For Pan Pac, the electrical work has been the biggest repair job in both time and cost. Clifford said just for the engineering cost the company is facing a repair bill of NZ$150 million, and 12 months on it has spent close to NZ$100m of that. He added the NZ$100m has largely been on plant recovery “as at this stage we haven’t started recovering any of our main administration office building, which will be done in the next 18 months”. Pan Pan had its chip mill up and running in August and September last year, and in January this year it got the sawmill running at about 50 per cent capacity.
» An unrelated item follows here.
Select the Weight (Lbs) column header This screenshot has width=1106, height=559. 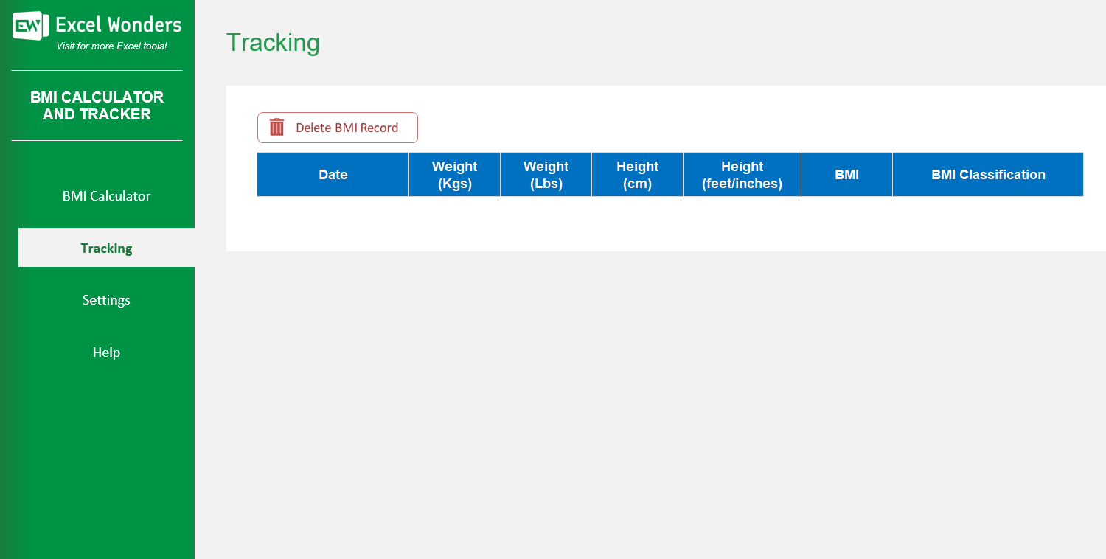(x=546, y=174)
The company hasn’t been able to reactivate all of the kilns that dry the wood after it’s been through the sawmill. More kilns are set to be up and running in a few weeks, with the hope Pan Pac will process a larger volume of wood through the sawmill.

To get to this point, Pan Pac “recognises the progress that has been done so far and the contribution by thousands right across Hawke’s Bay and New Zealand”, Clifford said. As one of Hawke’s Bay’s biggest employers, Pan Pac’s recovery was aided by the creation of a list of its employees’ skill matrix, and where the employees could help.

Along with finding jobs for everyone, Pan Pac was creating job certainty as “staff were uncertain in the early stages when they came into the site and saw all the damage. We did our best to create certainty when there was mostly uncertainty, which helped with morale,” Clifford said. “Once people knew they had a job and it wasn’t at risk, that created a much higher degree of comfort.” Many Pan Pac employees come from trade backgrounds or had skills that were helpful to the recovery on-site.

More >>

Source: NZ Herald, Photo credit: John Taylor



Share |



Copyright 2004-2024 © Innovatek Ltd. All rights reserved.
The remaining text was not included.